On appelle aussi couleurs simples, celles qui servent aux Enlumineurs & aux Peintres, qui viennent des végétaux, & qui ne peuvent pas souffrir le feu, comme le jaune fait de safran ou de graine d’Avignon, la laque & autres teintures extraites des fleurs. Color nativus. Les autres sont minérales, qui se tirent des métaux, & qui souffrent le feu ; ce sont les seules propres à faire l’émail. Color factitius. Ainsi on tire de l’or & du fer, le rouge ; de l’argent, le bleu ; du cuivre, le vert ; du plomb, le blanc ou la céruse, quand il est dissous avec le seul vinaigre ; mais quand la céruse a été cuite dans le fourneau, elle donne du massicot, & du minium quand elle est poussée davantage au feu.

Données affichées:
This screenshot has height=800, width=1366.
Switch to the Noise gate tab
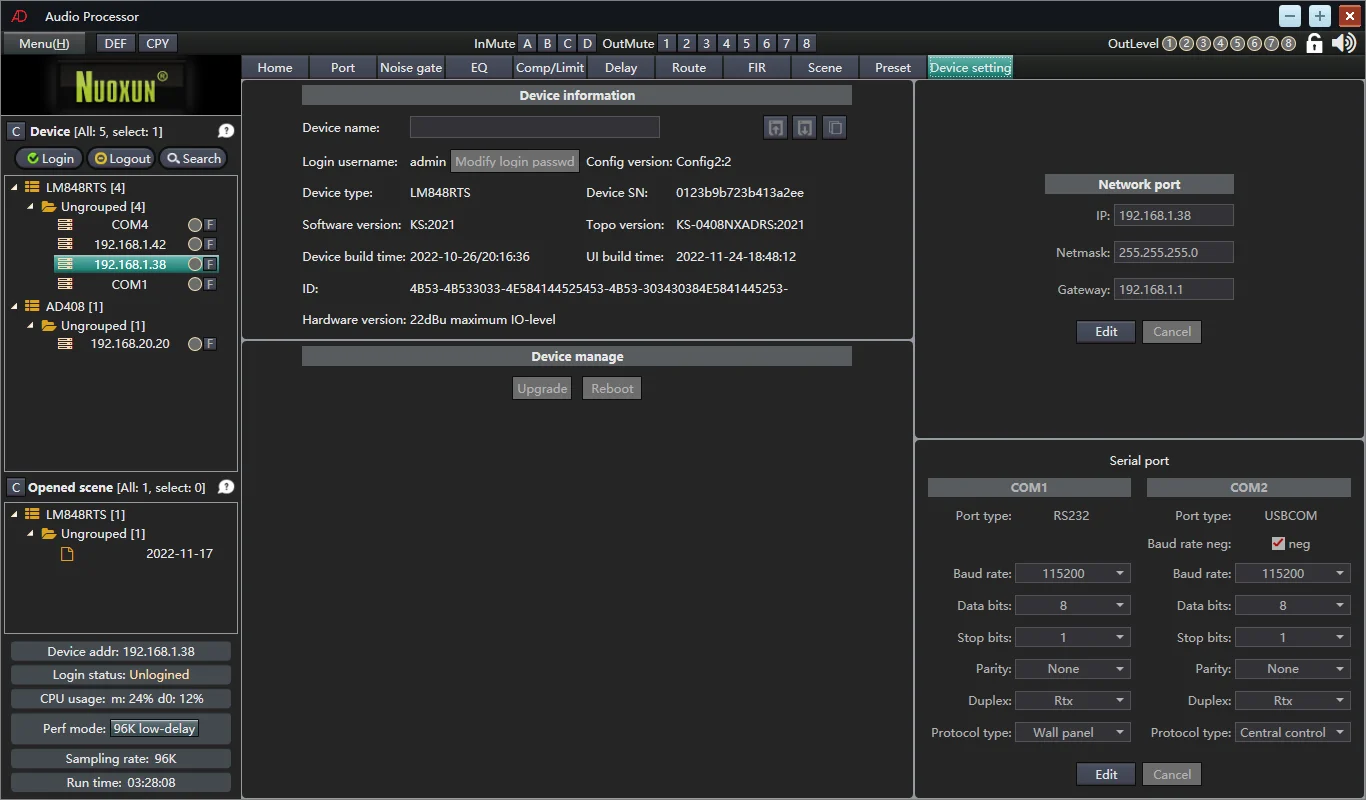411,67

Travail demandé: Restituez mot pour mot le passage de l'article sur les couleurs, depuis « On appelle aussi » jusqu'à « davantage au feu. » inclus.

Résultat obtenu:
On appelle aussi couleurs simples, celles qui servent aux Enlumineurs & aux Peintres, qui viennent des végétaux, & qui ne peuvent pas souffrir le feu, comme le jaune fait de safran ou de graine d’Avignon, la laque & autres teintures extraites des fleurs. Color nativus. Les autres sont minérales, qui se tirent des métaux, & qui souffrent le feu ; ce sont les seules propres à faire l’émail. Color factitius. Ainsi on tire de l’or & du fer, le rouge ; de l’argent, le bleu ; du cuivre, le vert ; du plomb, le blanc ou la céruse, quand il est dissous avec le seul vinaigre ; mais quand la céruse a été cuite dans le fourneau, elle donne du massicot, & du minium quand elle est poussée davantage au feu.